Oksana Sukhina, a Ukranian immigrant who came to the U.S. two years ago, told ABC News she learned the news of the invasion through a neighborhood watch group chat from back home.

“I saw messages that someone was asking, ‘Oh, what’s that booming?’ and someone responding, ‘Well, [Russian President Vladimir] Putin started the military operation,"” Sukhina told ABC News.

She couldn’t fall asleep that night.

Sukhina, who is a member of the non-profit U.S.-Ukraine Foundation, said that most of her family is back in Ukraine, and though she fears for the safety of her loved ones, she trusts in the Ukrainian army and in NATO forces.

“We hope that this insanity stops. It’s a civilizational attack,” Sukhina told ABC News. “We’re reading some disturbing messages about Russian troops being over on the ground.”

She said her son, who is in the U.S., is even seeking out ways to get back to Ukraine to help.

Alex Ponomarenko, an immigrant from the former Soviet Union region that is now Ukraine, told ABC News that as soon as he heard reports of the invasion, he began reaching out to loved ones.

Because of past aggression from Russia, including the annexation of Ukraine’s Crimean Peninsula in 2014, many Ukrainians say they had the eerie feeling that something would soon erupt.

“No one was expecting this to happen, but it was always on the table,” Ponomarenko told ABC News in an interview. “My fear is the loss of life.”

Tamara Olexy, executive director of the nonprofit Ukrainian Congress Committee of America, also told ABC News that the invasion isn’t necessarily a surprise, but she still feels shaken by the attacks.

“It was a complete shock that in the 21st century, you can watch a war unfolding right before your eyes,” Olexy said.

Her family in Western Ukraine is safe, she said.

“We’re urging our governments to put in the harshest sanctions possible against Putin, and the Russian regime, and doing whatever we can to get the real truth out about what’s going on in Ukraine,” Olexy added.

Many said they hope Ukraine’s past of resilience and victory will pull the country through.

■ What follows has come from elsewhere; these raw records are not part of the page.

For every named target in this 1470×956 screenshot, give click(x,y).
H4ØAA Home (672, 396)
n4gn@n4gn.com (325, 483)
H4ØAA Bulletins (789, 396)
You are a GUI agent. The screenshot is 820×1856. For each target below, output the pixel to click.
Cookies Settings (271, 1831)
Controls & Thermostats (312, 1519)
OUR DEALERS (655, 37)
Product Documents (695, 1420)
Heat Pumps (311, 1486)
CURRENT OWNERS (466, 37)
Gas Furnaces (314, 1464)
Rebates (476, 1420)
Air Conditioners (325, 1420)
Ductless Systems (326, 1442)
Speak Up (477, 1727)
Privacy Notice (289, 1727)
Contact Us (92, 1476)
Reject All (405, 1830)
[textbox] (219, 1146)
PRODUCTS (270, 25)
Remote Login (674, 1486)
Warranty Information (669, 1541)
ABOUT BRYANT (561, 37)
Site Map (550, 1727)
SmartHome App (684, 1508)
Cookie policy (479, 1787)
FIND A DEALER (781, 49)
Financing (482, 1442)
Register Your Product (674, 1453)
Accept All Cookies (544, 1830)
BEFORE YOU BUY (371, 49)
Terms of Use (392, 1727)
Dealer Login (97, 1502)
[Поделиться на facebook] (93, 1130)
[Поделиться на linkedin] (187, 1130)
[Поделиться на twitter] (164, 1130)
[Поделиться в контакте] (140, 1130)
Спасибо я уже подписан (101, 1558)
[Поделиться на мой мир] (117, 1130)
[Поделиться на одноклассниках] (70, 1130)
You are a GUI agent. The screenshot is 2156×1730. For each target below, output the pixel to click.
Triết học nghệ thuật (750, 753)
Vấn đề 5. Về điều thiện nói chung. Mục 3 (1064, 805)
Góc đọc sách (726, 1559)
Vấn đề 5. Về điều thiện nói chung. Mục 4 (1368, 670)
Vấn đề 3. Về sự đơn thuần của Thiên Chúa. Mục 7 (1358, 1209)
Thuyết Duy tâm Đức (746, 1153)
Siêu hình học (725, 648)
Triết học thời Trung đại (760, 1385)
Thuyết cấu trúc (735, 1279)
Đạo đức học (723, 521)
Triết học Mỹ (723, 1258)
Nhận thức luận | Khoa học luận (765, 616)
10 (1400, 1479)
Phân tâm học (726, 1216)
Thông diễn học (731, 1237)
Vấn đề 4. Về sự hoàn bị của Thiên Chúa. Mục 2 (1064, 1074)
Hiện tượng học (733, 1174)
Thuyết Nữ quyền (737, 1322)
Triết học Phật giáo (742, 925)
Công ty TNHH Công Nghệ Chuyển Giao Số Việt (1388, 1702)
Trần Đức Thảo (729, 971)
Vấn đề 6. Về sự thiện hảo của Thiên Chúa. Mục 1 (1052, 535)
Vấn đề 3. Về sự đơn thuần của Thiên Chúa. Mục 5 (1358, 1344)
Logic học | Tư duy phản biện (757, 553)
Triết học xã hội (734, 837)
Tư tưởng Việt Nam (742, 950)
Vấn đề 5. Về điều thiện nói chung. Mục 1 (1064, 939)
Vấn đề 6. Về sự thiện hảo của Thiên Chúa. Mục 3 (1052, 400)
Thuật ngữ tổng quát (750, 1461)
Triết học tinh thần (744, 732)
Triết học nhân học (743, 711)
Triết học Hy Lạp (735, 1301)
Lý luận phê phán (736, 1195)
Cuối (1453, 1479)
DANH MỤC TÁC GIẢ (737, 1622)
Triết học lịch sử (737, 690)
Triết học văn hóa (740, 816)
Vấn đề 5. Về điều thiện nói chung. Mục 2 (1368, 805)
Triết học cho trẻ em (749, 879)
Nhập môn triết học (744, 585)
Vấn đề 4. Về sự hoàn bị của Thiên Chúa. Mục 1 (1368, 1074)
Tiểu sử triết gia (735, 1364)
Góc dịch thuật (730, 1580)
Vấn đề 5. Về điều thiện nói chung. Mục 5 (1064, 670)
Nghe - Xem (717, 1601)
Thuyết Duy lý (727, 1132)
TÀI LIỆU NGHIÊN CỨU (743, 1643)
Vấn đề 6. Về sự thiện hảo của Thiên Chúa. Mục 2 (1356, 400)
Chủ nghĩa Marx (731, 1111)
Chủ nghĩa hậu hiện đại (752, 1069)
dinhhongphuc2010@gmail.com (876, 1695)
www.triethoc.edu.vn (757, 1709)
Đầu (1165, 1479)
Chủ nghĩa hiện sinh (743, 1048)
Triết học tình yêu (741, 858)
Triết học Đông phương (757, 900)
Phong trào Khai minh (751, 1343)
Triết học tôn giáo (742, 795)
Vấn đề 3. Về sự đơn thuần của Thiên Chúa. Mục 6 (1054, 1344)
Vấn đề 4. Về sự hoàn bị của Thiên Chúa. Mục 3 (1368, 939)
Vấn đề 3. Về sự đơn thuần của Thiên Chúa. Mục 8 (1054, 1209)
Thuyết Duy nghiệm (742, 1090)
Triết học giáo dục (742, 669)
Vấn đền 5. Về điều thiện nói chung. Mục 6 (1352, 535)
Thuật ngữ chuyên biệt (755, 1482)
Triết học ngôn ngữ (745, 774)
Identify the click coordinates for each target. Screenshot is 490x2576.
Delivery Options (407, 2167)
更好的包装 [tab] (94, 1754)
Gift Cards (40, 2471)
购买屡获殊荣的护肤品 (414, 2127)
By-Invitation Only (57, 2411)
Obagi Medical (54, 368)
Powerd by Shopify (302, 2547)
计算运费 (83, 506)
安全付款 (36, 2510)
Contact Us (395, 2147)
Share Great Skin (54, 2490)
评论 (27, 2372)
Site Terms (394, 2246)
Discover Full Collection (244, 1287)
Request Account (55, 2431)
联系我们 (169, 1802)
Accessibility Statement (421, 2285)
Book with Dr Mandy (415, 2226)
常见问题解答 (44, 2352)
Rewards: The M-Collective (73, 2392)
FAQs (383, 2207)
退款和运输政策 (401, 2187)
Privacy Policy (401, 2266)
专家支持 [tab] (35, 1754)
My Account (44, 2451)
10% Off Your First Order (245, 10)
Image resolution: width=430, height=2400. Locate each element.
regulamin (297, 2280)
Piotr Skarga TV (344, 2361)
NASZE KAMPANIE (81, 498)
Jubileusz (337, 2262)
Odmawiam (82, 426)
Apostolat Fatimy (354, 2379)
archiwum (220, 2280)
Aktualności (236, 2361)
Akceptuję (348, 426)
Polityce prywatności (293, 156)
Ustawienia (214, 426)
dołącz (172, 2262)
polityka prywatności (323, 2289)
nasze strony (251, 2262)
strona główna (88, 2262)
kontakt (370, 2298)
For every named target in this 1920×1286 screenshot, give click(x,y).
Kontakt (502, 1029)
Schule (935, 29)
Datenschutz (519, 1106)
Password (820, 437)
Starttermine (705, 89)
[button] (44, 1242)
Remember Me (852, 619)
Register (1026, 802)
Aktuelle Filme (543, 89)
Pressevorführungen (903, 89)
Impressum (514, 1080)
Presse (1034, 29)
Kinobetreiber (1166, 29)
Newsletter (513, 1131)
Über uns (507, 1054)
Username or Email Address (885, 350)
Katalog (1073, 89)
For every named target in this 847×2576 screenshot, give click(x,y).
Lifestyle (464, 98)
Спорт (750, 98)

“Ukrainians are fighting back,” Olexy said. “Ukrainians aren’t going to give up the land easily. This is going to be a very long-drawn-out war … Ukrainians have fought long and hard to gain their independence — or regain their independence, I should say — 30 years ago, and they’re not going to give it up easily.”

Sukhina added, “[Ukraine] has prevailed so far, we will prevail further on.”

Many Ukrainian descendants, immigrants and refugees said they are channeling their initial feelings of pain into action. They’re set on figuring out how best to help their loved ones back home.

The goal is to not only make sure they’re safe now but also to financially and resourcefully support their continued safety. They’re calling on people from around the world, non-Ukrainians and Ukrainians alike, to assist in making sure those in need have the resources necessary.

“We’re ready to assist anyone as much as possible,” Ponomarenko said. “It’s a humanitarian issue. We should be ready to help.”